Additionally, with bb10 I would personally never tell another consumer about its security. When even BlackBerry staff are now pushing the sideloading of android apps, it's time to call time on consumer security.
I have a sideloaded banking app that I had to run through an Apk to bar converter. I have no idea what they may have added to it. I feel much much more insecure oon bb10 than I did on android, because I'm getting hacked versions of apps from non official sources. It's the least secure I've ever felt as a consumer.
Messaging/communications? I loved my legacy BlackBerry for that. Now? BBM on bb10 is more buggy than legacy. Whatsapp doesn't give me alerts. The devs? They say it's cos the hub is a poorly programmed bugffest.
The hub itself takes over 10 minutes to initialise which means for 10 mins after boot my phone is absolutely useless for messaging. No ability to open more than one message at a time. No viber.

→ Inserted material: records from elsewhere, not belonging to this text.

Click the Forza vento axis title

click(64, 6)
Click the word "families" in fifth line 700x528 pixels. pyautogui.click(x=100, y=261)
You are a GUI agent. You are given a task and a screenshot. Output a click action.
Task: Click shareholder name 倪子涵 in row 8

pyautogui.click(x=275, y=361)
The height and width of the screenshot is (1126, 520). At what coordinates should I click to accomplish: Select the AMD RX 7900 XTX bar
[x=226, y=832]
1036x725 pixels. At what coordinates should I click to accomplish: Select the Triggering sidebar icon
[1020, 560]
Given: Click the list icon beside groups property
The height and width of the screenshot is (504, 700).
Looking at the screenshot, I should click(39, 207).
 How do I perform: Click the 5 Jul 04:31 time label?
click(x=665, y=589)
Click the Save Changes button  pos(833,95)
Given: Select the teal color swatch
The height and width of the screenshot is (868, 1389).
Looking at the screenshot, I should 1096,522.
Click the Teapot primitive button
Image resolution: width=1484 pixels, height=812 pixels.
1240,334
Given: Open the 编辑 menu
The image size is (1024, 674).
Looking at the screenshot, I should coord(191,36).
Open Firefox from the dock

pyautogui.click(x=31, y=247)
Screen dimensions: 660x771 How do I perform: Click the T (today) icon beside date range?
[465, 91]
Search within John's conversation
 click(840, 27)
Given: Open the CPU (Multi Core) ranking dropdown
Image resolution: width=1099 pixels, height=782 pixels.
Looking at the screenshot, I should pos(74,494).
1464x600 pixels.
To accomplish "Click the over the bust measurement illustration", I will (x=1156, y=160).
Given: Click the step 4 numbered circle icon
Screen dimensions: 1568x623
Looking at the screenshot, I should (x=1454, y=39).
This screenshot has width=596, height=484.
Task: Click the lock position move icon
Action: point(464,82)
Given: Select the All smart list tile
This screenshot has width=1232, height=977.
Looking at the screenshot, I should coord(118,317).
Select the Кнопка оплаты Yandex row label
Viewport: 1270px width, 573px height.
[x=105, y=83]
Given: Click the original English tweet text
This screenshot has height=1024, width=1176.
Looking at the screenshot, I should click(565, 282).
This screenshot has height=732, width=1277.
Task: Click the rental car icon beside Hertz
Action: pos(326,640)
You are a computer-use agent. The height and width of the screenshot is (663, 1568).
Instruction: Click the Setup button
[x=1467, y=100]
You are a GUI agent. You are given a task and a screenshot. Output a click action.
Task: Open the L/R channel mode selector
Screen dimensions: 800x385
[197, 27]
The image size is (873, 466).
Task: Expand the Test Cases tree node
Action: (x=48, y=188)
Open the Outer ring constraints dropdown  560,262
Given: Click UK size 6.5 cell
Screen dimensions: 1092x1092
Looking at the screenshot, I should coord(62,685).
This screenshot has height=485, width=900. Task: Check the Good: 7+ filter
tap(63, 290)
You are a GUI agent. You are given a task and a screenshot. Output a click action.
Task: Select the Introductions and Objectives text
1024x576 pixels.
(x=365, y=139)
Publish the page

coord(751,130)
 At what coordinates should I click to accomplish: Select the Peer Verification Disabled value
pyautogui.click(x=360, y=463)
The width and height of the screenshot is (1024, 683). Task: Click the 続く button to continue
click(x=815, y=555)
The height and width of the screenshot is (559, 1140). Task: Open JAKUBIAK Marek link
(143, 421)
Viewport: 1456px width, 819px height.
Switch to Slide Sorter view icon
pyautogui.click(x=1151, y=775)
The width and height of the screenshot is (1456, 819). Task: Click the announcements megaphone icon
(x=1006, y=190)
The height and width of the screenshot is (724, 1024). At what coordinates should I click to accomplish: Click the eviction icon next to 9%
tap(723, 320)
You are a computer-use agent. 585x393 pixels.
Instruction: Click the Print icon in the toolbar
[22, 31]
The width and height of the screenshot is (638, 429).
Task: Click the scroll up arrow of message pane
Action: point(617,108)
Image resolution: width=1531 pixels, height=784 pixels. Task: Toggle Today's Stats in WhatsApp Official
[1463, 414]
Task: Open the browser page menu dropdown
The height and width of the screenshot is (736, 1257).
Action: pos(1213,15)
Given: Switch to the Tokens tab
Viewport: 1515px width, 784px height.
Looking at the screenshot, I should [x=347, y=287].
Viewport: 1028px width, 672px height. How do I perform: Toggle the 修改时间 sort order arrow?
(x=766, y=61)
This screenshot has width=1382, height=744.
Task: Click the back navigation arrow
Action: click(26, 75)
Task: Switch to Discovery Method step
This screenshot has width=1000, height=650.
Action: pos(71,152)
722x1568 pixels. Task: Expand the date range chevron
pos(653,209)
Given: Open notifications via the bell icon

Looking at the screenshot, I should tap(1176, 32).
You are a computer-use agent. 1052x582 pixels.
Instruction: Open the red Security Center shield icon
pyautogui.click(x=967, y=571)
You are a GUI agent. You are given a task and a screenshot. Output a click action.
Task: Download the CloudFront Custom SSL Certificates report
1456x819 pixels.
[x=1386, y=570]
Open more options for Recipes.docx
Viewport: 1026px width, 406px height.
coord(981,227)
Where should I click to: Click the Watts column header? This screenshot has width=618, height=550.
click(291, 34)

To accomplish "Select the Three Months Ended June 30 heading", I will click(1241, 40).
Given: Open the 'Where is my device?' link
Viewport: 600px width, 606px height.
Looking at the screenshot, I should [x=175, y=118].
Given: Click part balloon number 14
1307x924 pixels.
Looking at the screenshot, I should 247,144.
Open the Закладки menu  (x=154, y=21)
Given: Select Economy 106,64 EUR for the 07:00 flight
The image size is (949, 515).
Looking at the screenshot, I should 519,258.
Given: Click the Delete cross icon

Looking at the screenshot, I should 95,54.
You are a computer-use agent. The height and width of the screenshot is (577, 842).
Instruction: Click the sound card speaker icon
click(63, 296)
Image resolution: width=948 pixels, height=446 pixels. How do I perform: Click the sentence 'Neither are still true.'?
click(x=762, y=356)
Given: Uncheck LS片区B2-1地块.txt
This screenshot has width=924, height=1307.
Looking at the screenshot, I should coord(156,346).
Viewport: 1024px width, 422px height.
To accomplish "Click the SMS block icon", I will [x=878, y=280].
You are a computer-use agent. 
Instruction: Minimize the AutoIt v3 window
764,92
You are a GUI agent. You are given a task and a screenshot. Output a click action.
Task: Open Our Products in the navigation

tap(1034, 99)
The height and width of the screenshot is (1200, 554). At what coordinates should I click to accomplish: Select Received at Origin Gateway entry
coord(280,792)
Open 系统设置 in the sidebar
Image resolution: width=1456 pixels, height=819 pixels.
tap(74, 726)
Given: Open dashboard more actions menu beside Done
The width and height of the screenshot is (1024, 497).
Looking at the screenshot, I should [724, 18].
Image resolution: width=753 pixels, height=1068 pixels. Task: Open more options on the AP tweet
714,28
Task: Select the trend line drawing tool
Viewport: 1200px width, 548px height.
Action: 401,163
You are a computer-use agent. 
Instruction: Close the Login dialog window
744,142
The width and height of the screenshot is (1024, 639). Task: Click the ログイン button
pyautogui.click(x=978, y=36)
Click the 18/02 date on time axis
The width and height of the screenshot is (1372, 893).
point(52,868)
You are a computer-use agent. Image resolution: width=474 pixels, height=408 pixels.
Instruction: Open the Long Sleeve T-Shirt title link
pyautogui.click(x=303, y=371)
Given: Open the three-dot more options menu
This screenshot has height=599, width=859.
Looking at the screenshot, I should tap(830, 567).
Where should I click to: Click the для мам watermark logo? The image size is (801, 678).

No BlackBerry email, just the type other oses were using back when BlackBerry were pushing BlackBerry email through bis as superior.
I use my bb10 phone for the keyboard. But I hate it when fanboys throw out things like QNX, microkernel, or other random words to talk about how awesome bb10 is, how it's just marketing that's brainwashed people into staying away, how other devices are toys though they have more productivity apps than bb10 by far.
As a bb10 owner from launch, I can say I would genuinely love someone else to make a keyboarded phone, because nobody else promises as much and delivers as little as BlackBerry. I pay for these devices, I shouldn't have to make excuses for why they suck.